The Grandmaster

Prior to this, the only Kar Wong Wai movie I had seen was 2046, which I confess I didn’t get. I found out recently from @SueSkyBluez that it was a sequel, which may have had something to do with it. Also, it was about time travel. Fictional time travel. I mean, it was about a story that happened in the future that was being written by someone in the present which may or may not have actually been going to occur. Er. Well, you can see it still confuses me.

Fortunately, this movie is essentially easy to follow, though subtle in its own way, and reminded me very strongly of 2046.

This is the story of Yip Man (or Ip Man, depending), the legendary martial artist who fought for justice (maybe?) and trained Bruce Lee. There are about six different versions of his story that have been made in Shanghai over the past couple years and this is one of them.

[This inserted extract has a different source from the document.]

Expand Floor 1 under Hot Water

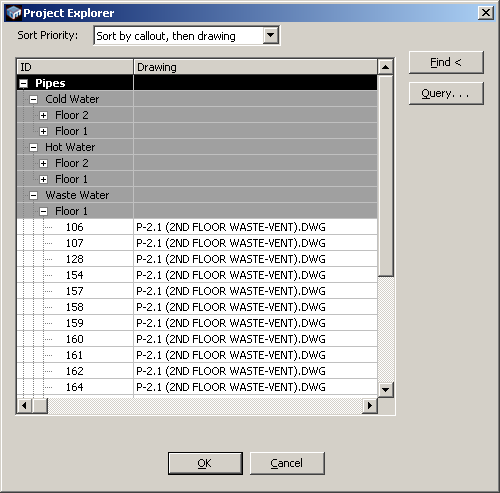tap(43, 179)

One of the other renditions was a trilogy, the third movie of which showed up in theaters about a week after this one, and was focused on his post-War, post-Communist years, but this movie takes a wide, philosophical scan of his adult life and turns it, essentially, into a love story. Or, if you will, a story of love versus duty, which the Chinese are so fond of.

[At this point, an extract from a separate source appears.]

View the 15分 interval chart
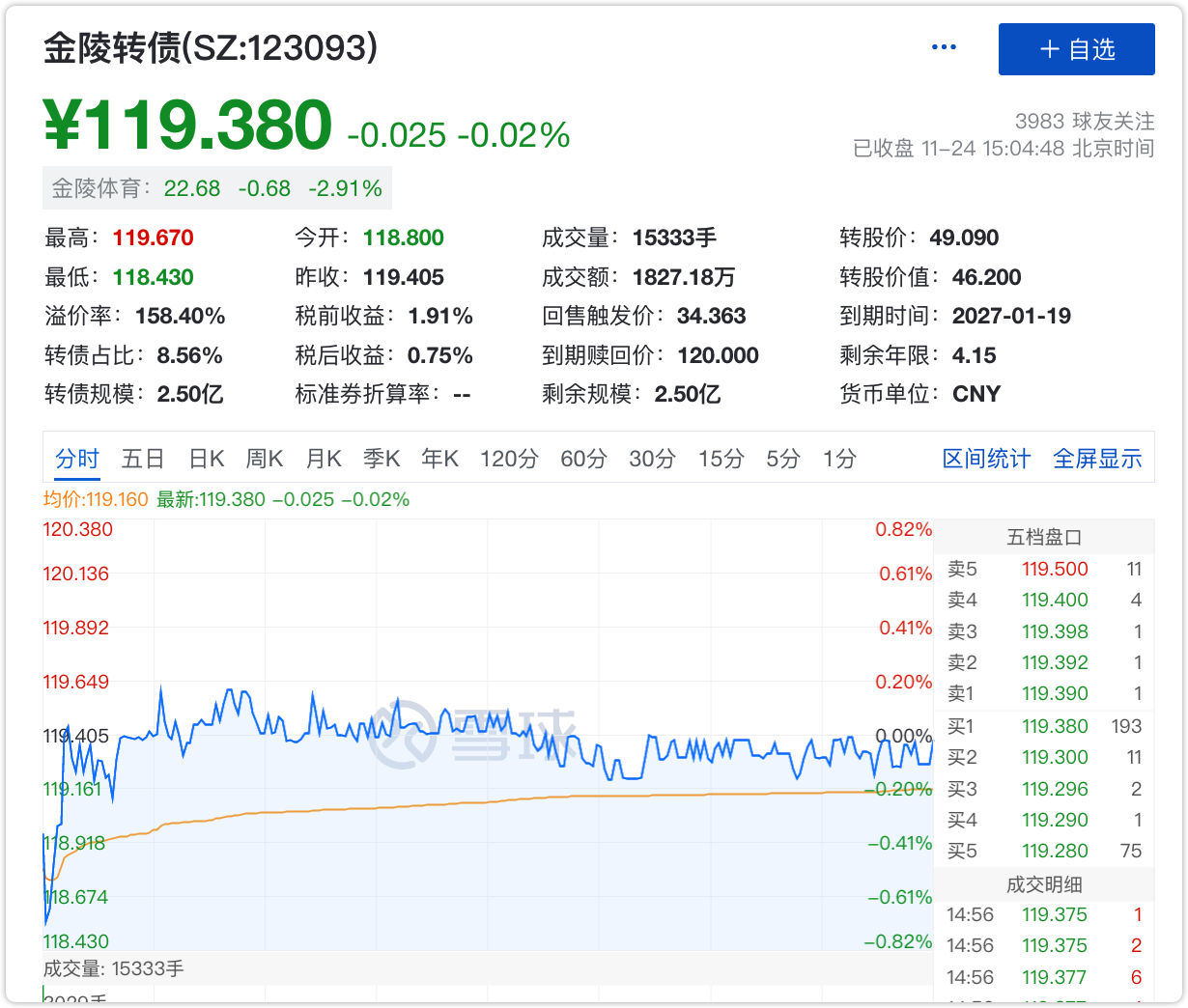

As such, while there are some fun and beautiful fight scenes, gorgeously choreographed by Yuen Woo-ping, famous here for The Matrix and Crouching Tiger, Hidden Dragon, these scenes are not what they appear. For the most part, they remind me of Sun Tzu, who advocated a sort of bloodless, philosophical kind of war, where generals maneuvered their pieces, preferring to concede defeat when outmatched strategically, without resorting to something as grotesque as actual combat.

I have a feeling that a lot of the movies we see out of China these days are somewhat skewed by an inability to address the elephant in the room, but here we are.

Anyway, the tension in this movie comes from Ip Man’s need to unite the two martial arts scenes in sort of an East-Cost/West-Coast thing (except it’s North and South) while not consummating his love with his soul mate, the daughter of his teacher (who, by virtue of being a daughter, can’t be the grandmaster).

The pacing is poetic, not chop-socky, and there’s a real beauty to the proceedings—in other words some hardcore martial arts film fans might be disappointed. The Boy and The Flower both enjoyed it quite a bit, though.

I liked it a lot better than 2046, and it held my attention even if I felt like I didn’t quite understand what was going on. In any event, it was a lot better than the next Chinese movie we would see, the opaque A Touch Of Sin.

Martial Arts Movie legends in their own right Tony Leung and Ziyi Zhang star.